I recently spoke with a fellow recently who asked me whether a cover letter should be used when approaching an employer for the first time using email. I used to say that a cover letter isn’t necessary but as it’s your initial contact with the pm&r employer, I think it’s a good idea. It should include concise information about how your skills relate to the needs of the employer. Sometimes the needs of the employer aren’t clear in an advertisement so research on the employer may be helpful. Regardless, you should always research the employer before any contacts with them.
The main consideration when applying for a physical medicine and rehabilitation job is to be concise in your communications. This rationale is because the employer is busy with their daily activities and recruitment for them is added work on top of their daily work. So, for example, you might want to use bullet points in your cover letter as you list your skills and their needs.

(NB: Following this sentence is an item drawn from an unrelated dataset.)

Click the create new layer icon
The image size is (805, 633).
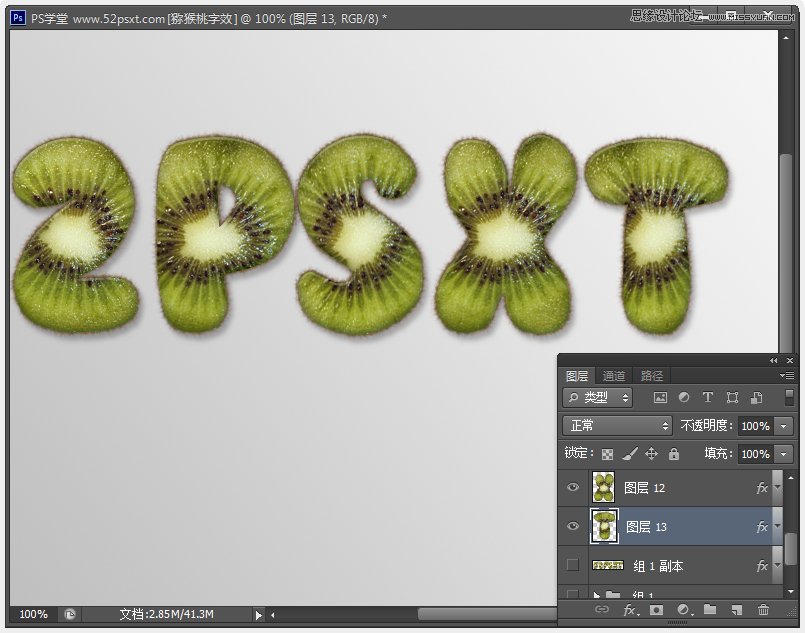(737, 609)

You might also want to include the cover letter as an attachment along with your attached cv. I say this because if you include your cover letter only in the body of the email, it may not get passed along to the other members of the employer group. The HR manager may only print out your cv and pass it along. If your cv and your cover letter are attached, hopefully both will be passed onto the decision makers in the company/practice.

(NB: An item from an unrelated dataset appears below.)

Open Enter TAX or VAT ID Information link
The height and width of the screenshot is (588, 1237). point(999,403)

I’ve been seeing some curricula vitae (cv) with two columns, boxed sections, etc. and I suggest a basic curriculum vitae instead. It’s much easier to read by the employer. I understand that two columns may allow you to shorten your curriculum vitae to a page but if the reader has to skip around on the cv not knowing where everything is listed as it’s in different format for each candidate, it’s more difficult and time-consuming for them. Your contact information of your email address and phone number should be on the top of your cv. A sample cv can be found on my website.
Best wishes on your practice search!